The for loop condition is executed at every iteration and division is an expensive operation. Apparently, the compiled does some optimization when the divisor is known at compile time.

Being 4, it is just a shift of 2 bits. Try something like 5, it is slow even for enum.

This solves the problem:

        const end = iter/numThreads;

        for(ulong k = 0; k < end; k++) {

Ali

October 05, 2014
On Sunday, 5 October 2014 at 21:53:23 UTC, Ali Çehreli wrote:
> On 10/05/2014 02:40 PM, Sativa wrote:
>
> >      foreach(i; thds) { ulong s = 0; for(ulong k = 0; k <
> > iter/numThreads; k++)
>
> The for loop condition is executed at every iteration and division is an expensive operation. Apparently, the compiled does some optimization when the divisor is known at compile time.
>
> Being 4, it is just a shift of 2 bits. Try something like 5, it is slow even for enum.
>
> This solves the problem:
>
>         const end = iter/numThreads;
>
>         for(ulong k = 0; k < end; k++) {
>
> Ali

Yes, it is a common problem when doing a computation in a for loop on the bounds. Most of the time they are constant for the loop but the compiler computes it every iteration. When doing a simple sum(when the loop does not do much), it becomes expensive since it is comparable to what is happening inside the loop.
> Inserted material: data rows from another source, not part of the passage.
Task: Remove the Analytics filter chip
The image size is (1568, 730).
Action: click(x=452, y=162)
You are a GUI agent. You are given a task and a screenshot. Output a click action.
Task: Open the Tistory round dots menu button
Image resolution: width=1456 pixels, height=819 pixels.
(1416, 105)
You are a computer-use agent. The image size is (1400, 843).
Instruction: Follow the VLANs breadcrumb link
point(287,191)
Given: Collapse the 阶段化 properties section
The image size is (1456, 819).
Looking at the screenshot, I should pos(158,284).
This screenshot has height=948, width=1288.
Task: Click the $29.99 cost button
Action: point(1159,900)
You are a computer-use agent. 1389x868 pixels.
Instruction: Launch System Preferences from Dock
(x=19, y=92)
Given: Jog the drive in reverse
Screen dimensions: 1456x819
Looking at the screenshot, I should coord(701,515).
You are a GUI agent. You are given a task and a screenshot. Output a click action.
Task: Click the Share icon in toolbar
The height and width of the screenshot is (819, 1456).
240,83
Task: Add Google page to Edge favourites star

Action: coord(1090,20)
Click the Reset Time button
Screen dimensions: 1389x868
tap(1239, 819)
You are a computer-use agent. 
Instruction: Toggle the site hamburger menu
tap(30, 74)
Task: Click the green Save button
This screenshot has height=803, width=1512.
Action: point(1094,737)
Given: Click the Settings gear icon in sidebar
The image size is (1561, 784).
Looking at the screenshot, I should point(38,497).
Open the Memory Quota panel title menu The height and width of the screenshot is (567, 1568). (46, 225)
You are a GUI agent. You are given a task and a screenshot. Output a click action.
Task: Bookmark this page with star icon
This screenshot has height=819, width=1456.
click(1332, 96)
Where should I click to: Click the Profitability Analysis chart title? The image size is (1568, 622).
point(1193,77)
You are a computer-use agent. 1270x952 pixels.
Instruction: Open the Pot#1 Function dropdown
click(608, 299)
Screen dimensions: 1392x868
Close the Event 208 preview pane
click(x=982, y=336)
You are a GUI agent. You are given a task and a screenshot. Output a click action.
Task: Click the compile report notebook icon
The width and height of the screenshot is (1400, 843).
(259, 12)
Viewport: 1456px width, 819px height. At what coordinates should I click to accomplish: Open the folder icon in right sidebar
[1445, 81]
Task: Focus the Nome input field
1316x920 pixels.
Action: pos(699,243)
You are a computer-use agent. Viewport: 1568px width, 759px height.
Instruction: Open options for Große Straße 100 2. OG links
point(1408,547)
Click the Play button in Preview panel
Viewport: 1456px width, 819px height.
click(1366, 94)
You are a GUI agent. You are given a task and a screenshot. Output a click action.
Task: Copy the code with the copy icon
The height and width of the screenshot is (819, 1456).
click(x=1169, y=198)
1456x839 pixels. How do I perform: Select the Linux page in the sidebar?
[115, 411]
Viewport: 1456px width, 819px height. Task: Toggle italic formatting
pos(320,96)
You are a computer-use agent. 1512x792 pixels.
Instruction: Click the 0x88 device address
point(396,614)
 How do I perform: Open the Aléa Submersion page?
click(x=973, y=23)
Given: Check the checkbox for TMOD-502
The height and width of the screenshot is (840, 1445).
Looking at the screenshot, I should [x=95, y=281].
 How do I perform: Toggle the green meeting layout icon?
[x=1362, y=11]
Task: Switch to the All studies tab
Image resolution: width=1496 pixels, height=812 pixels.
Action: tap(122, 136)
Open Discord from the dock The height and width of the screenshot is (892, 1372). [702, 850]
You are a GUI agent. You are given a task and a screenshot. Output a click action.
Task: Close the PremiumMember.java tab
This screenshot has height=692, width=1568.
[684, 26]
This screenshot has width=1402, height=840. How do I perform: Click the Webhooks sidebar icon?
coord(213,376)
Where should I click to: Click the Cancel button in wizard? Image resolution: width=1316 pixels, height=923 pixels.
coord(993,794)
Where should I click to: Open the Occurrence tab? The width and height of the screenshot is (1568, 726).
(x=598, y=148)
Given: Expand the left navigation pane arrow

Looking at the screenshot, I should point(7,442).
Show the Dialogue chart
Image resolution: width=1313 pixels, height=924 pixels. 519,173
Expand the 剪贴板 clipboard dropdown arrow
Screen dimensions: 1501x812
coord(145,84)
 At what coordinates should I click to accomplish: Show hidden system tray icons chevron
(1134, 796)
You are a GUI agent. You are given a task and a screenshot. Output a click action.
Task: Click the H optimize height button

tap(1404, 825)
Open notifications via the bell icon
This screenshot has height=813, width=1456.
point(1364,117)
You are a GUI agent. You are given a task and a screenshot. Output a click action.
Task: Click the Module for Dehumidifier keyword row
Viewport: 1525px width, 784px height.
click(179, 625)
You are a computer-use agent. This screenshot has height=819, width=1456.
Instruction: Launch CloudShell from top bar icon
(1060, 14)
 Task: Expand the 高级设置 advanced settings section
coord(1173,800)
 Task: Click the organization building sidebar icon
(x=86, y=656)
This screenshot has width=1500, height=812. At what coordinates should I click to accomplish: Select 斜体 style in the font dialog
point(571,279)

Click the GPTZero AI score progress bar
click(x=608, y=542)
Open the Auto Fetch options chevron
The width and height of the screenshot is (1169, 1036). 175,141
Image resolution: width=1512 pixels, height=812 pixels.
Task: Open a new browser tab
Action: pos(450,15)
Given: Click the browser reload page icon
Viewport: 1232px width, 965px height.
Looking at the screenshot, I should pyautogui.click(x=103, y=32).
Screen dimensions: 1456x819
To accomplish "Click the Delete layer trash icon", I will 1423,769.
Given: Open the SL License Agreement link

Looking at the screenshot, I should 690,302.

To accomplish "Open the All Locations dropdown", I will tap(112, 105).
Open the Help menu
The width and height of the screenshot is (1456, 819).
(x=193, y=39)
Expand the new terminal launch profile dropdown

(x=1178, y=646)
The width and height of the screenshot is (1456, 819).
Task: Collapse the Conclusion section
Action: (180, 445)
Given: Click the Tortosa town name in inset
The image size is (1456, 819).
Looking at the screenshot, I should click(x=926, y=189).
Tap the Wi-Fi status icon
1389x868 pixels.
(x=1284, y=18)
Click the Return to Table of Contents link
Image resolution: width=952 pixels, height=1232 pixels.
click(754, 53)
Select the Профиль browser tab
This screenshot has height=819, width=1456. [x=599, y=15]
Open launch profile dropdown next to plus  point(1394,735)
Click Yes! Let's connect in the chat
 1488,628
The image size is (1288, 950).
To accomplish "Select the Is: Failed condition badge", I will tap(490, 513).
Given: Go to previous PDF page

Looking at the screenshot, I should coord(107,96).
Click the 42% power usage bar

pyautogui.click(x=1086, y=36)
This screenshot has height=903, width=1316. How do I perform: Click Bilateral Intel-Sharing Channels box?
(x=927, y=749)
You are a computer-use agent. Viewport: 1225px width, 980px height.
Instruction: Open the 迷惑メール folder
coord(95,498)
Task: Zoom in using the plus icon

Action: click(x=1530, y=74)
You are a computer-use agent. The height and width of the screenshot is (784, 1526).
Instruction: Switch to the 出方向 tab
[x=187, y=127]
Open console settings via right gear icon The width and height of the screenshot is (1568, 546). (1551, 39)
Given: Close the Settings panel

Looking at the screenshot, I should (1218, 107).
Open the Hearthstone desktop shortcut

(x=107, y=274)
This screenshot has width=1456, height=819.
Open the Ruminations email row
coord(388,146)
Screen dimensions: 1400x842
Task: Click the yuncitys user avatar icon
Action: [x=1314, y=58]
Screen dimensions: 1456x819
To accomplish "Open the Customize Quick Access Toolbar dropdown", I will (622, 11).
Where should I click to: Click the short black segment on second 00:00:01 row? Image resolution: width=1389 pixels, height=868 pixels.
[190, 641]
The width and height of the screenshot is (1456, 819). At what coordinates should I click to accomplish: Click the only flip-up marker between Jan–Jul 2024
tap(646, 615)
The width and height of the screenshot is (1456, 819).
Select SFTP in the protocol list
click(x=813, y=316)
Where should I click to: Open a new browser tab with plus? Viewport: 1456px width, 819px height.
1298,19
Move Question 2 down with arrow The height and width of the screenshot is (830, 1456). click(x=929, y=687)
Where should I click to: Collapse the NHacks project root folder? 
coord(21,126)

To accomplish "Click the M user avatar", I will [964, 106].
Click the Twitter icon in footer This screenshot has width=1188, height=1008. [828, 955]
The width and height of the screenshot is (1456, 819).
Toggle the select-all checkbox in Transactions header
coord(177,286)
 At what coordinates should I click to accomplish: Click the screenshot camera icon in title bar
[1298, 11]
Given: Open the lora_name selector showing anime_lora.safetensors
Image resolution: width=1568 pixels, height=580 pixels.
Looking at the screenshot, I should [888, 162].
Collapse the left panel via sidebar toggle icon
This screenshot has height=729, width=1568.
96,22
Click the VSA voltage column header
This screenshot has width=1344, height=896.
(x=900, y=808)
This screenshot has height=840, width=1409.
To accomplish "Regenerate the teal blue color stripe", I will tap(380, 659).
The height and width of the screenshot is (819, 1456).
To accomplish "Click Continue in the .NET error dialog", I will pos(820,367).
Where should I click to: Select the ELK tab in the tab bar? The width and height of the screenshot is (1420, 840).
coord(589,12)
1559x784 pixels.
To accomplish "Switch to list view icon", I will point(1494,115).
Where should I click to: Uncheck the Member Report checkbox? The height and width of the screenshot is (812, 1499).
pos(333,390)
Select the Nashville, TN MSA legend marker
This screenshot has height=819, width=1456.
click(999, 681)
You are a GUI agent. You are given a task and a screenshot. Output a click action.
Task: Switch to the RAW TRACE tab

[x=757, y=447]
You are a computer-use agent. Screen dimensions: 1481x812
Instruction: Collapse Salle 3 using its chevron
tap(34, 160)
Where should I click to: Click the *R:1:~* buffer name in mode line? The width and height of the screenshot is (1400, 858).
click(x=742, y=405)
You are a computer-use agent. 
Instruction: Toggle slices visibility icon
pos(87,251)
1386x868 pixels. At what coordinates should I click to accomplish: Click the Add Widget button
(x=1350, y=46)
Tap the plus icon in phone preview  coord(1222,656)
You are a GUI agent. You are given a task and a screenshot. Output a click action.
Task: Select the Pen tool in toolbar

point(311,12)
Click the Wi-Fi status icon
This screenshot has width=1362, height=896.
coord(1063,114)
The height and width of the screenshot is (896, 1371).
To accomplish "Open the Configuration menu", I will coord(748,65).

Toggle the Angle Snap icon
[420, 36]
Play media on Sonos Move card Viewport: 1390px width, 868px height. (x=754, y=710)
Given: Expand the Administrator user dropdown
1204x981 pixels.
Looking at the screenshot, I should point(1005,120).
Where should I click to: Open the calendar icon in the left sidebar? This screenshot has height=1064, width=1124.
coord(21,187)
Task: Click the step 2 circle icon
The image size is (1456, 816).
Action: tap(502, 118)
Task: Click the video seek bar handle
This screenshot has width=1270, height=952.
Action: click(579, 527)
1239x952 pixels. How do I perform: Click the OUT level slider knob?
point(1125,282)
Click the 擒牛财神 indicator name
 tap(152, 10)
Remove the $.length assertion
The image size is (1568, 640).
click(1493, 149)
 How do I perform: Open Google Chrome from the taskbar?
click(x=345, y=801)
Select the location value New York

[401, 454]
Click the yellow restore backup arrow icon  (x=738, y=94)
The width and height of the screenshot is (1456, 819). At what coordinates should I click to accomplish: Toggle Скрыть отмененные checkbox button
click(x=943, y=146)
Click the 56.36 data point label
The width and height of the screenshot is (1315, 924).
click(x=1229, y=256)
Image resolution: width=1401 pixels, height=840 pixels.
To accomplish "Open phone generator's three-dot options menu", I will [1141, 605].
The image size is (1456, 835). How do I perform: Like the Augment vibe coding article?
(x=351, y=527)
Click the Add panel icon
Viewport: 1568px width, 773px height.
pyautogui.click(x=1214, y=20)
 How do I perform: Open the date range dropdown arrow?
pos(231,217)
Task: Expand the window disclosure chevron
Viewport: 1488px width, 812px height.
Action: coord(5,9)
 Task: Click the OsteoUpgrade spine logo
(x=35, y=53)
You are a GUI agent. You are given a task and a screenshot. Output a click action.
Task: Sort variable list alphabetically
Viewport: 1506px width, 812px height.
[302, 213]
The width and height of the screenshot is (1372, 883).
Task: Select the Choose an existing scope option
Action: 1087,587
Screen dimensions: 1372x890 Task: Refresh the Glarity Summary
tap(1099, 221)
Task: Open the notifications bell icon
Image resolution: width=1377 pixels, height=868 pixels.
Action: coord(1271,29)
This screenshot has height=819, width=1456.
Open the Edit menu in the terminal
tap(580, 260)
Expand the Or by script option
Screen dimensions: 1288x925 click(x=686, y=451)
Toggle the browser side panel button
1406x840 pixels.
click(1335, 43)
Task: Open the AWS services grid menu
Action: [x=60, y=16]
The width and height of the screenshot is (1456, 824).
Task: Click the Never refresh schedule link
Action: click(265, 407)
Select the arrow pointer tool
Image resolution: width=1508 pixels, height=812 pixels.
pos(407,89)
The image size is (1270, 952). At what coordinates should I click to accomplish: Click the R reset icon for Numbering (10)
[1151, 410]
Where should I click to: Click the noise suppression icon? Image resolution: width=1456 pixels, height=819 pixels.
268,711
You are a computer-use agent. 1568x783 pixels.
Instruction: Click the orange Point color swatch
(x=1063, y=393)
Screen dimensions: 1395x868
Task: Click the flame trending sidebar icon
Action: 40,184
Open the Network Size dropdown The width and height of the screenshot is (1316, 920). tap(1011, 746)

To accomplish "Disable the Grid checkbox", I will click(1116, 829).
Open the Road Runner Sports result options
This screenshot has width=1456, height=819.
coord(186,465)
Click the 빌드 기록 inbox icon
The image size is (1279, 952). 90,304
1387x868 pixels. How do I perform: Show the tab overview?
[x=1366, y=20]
It's surprising just how slow it makes it though. One can't really make numThreads const in the real world though as it wouldn't optimal(unless one had a version for each number of possible threads).

Obviously one can just move the computation outside the loop. I would expect better results if the loops actually did some real work.


October 06, 2014
Thanks everyone for the replies.

I wasn't sure how std.parallel operated but I thought it would launch at most a number of threads equal to the number of cores on the machine, just as Ali confirmed and similar to what Windows' thread pool does.